On Monday night, right-wing members of Israeli settlements on the West Bank held a demonstration with 30,000 in Tel Aviv, warning against any agreement in Madrid that would result in dismantling the new communities in the occupied territories. It was billed as a counterdemonstration to a protest Saturday that attracted 30,000 people to the same square to endorse the concept of trading land for peace as a way of reaching agreement with the Arabs.

In other developments Monday:

* Prime Minister Yitzhak Shamir met with Shimon Peres, leader of the opposition Labor Party. Although Peres has backed the international conference on the Middle East, he has declined to allow any party members to join the official Israeli delegation. Peres reportedly does not want Labor identified with the hard-line, “no-land-for-peace” delegation that Shamir will lead in Madrid.

* In an interview on Cable News Network, Jerusalem Mayor Teddy Kollek declared that Israel should give up territory for peace because “I don’t think we should rule 1.5 million Palestinians. Palestinians should have the right to run themselves.”
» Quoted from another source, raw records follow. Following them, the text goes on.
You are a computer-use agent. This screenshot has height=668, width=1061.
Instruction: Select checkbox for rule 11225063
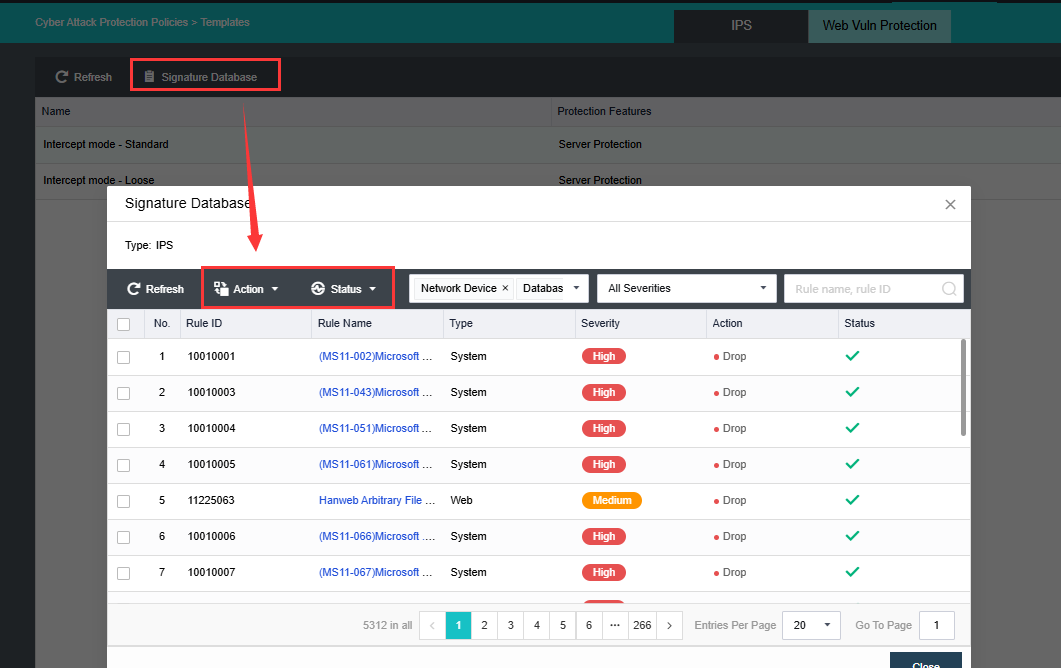(123, 501)
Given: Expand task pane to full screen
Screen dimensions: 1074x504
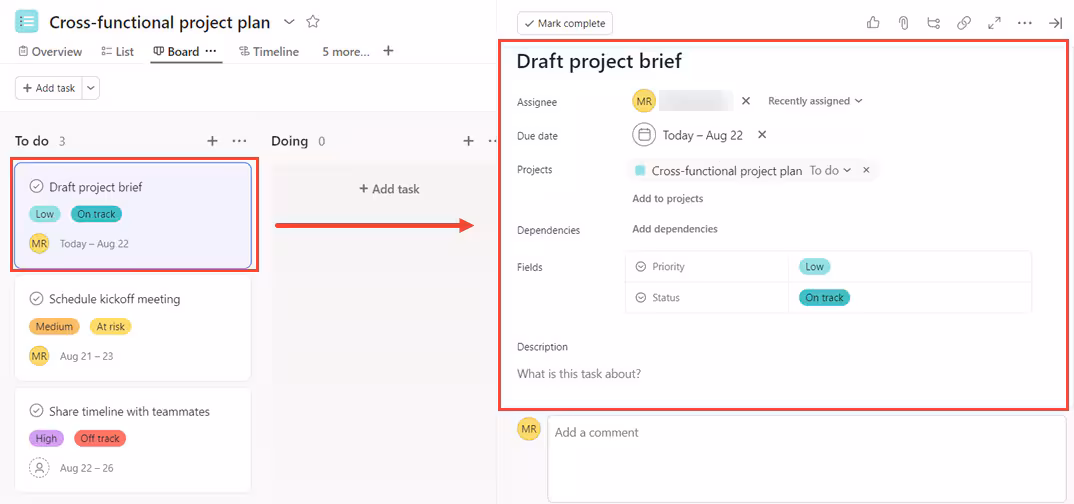Looking at the screenshot, I should (x=994, y=23).
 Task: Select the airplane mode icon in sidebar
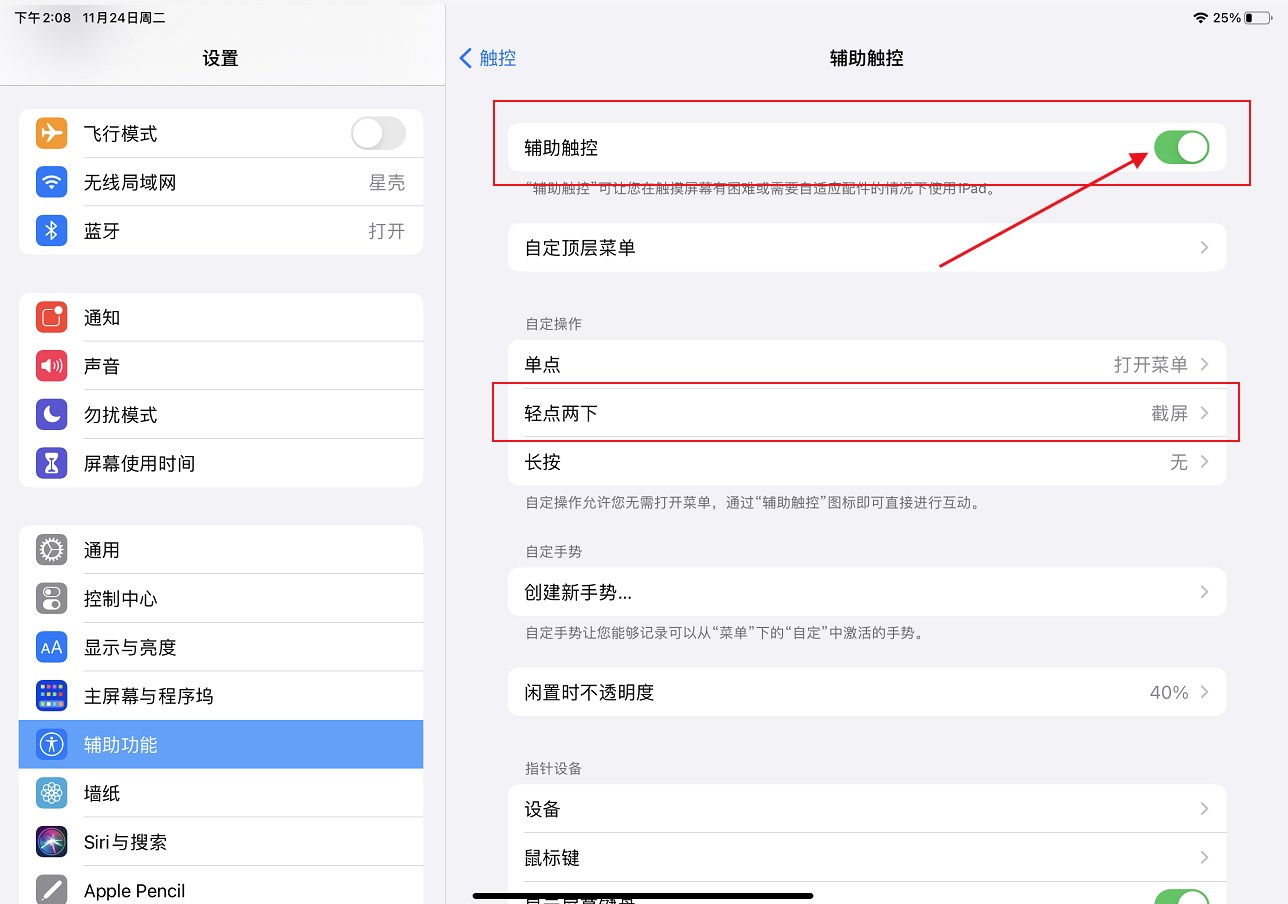[x=51, y=132]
* The Israeli government said it has refused exit visas to three Palestinians named as advisers to the Jordanian-Palestinian delegations. They had planned to cross the Jordan River to Amman on Sunday to join the delegation, which departed Monday from the Jordanian capital. The best known of the three, Ziad abu Ein, 31, of Ramallah, was sentenced to life imprisonment in 1981 for a bomb attack but was released in 1985 in a prisoner exchange. The two others also had prison records, which Israeli officials said disqualified them for exit visas.

* The U.S. ambassador to Jordan, Roger Harrison, was seriously injured in an auto accident just west of Jerusalem when he was driving from Amman to Tel Aviv airport to catch a flight to Madrid, where he was scheduled to attend the talks as an observer. In a head-on collision involving an embassy limousine and an Israeli car, an Israeli woman was killed.